Charlie aurait voulu lui dire qu'elle savait et que ce n'était pas vraiment à lui qu'elle en avait voulu toutes ces années  mais bien à la terre entière pour avoir séparé deux êtres qui s'aimaient comme eux s'aimaient. Mais elle ne put placer un seul mot, devait se la fermer quand Marion semblait essoufflé tant il déballait son sac tout en l'insultant de temps à autres. Et il avait raison dans le fond, elle n'était qu'égoïste quand il semblait être celui qui avait tout fait pour elle. Mais il fallait un responsable à sa vie de merde, l'une était crevée, l'autre était justement en train; Marion semblait être le dernier sur sa liste et Charlie se devait de lui faire bien comprendre.

La gorge de la Puce n'avait jamais été si serrée, ou du moins, c'était l'impression que son corps lui donnait. Il y avait eu mille fois où sa carcasse toute entière avait été mise à rude épreuve mais du plus loin qu'elle puisse se souvenir, elle ne se rappelait pas d'avoir été un jour aussi douloureuse. Elle déglutit avec force, tenta de calmer sa respiration et les fourmillements qui lui picotaient les lèvres et le bouts des doigts tout en se rendant compte qu’elle était incapable de répondre quoi que ce soit. Sa mâchoire tremblait de concert avec ses mains et si elle n’avait jamais connu la sensation d’être empalée vivante, c’était tout comme.

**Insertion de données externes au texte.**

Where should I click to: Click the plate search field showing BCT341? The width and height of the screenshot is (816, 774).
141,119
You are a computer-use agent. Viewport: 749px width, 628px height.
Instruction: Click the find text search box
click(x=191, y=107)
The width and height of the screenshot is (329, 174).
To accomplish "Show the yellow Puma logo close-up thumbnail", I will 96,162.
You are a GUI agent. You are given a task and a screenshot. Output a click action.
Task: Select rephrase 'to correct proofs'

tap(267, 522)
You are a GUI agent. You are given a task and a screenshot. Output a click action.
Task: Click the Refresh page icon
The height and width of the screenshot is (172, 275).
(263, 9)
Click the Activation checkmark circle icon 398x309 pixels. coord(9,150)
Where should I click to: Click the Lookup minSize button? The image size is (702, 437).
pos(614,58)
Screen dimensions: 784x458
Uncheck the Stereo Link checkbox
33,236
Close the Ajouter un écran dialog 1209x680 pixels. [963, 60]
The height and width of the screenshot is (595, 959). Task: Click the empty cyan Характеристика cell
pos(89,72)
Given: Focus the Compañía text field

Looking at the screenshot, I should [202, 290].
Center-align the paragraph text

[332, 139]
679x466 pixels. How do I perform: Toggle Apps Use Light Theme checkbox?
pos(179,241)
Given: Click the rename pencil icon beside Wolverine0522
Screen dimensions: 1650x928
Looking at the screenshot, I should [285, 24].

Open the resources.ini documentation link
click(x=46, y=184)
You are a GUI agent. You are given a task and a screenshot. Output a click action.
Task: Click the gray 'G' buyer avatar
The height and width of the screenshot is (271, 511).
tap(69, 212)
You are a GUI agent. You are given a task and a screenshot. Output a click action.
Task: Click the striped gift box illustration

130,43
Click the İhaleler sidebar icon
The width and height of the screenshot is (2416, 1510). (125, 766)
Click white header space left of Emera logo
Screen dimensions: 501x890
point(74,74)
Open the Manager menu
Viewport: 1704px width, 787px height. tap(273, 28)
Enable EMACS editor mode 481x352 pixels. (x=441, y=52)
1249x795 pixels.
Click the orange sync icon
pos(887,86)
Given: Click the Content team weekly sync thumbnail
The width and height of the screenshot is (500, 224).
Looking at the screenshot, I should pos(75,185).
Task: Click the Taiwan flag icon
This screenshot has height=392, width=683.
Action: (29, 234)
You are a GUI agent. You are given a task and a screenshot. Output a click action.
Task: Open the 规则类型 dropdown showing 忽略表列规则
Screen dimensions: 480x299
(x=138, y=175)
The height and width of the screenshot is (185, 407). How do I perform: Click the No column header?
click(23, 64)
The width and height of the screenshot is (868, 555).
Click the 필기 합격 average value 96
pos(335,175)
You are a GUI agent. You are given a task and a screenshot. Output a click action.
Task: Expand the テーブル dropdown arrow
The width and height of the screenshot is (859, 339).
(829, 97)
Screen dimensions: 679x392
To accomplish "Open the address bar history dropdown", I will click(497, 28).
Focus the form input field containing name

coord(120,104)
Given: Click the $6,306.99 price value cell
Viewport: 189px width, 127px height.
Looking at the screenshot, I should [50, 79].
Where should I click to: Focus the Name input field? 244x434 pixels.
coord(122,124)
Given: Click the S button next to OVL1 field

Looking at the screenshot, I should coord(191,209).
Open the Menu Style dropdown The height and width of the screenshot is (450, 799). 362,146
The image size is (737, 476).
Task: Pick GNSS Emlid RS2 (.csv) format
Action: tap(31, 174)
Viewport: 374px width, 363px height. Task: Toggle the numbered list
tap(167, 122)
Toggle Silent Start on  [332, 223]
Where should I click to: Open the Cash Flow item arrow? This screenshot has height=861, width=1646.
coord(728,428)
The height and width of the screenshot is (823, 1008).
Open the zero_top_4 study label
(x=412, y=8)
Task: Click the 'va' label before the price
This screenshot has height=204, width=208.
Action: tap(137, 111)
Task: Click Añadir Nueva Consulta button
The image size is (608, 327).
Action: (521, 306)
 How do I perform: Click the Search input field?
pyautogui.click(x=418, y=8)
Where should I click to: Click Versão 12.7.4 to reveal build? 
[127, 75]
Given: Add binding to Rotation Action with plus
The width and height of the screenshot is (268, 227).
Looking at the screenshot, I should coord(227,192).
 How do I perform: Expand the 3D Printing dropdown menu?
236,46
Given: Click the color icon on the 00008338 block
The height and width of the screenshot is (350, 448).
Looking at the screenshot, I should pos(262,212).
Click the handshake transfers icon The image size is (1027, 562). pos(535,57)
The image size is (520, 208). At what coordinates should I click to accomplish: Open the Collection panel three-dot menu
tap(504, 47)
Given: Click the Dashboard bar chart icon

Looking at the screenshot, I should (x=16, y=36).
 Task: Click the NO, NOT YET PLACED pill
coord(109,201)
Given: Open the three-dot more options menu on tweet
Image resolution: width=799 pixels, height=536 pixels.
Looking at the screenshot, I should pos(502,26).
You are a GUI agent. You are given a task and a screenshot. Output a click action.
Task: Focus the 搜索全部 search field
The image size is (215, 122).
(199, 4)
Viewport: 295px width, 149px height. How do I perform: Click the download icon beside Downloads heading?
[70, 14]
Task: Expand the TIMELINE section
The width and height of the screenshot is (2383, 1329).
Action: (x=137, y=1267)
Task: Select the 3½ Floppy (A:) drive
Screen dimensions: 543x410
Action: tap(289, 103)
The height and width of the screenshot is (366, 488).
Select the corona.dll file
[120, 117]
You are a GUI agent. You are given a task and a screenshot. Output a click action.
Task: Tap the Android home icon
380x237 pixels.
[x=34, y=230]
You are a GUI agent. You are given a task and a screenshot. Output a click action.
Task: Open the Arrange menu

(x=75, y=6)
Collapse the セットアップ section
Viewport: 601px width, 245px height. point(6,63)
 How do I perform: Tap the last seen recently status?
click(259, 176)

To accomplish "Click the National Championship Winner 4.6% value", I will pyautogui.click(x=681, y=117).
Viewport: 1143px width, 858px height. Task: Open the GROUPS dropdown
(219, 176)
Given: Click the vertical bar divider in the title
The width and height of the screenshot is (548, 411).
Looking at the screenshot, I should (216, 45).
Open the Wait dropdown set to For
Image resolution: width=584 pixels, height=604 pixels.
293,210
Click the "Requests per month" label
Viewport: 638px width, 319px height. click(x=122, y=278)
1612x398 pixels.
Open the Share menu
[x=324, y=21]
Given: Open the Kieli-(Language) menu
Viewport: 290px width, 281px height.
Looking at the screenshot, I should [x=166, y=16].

C’était presque un soulagement d’entendre un autre son que la voix rauque et grasse de Marion qui grondait, même si les ronflements de la voiture signifiaient qu’elle était condamnée à le suivre.
Sans faire le moindre mouvement, la gamine resserra son sac contre elle, regardant dans le vague comme si ça suffirait à faire passer le choc.

Un silence embauma l’espace et si les battements du cœur de la petite prirent toute la place dans son esprit, il y avait aussi les souvenirs qui affluaient un à un à la lisière de son crâne. Bien sûr que tout le monde morflait et que la douleur qu’elle ressentait était commune à beaucoup de personnes mais il s’agissait d’elle et il s’agissait aussi de Marion, il ne pouvait décemment pas les comparer à quelqu’un d’autre. A la différence du mort-vivant, Charlie se sentait seule tous les jours de sa putain de vie, elle n’avait pas de Stew avec qui elle pouvait affronter ses démons et ceux des autres qui croisaient sa route. Elle n’avait pas non plus de collègue sur qui se reposer et sur qui s’appuyer. Donc, son frère n’avait aucune putain de raison de comparer sa propre douleur à la sienne.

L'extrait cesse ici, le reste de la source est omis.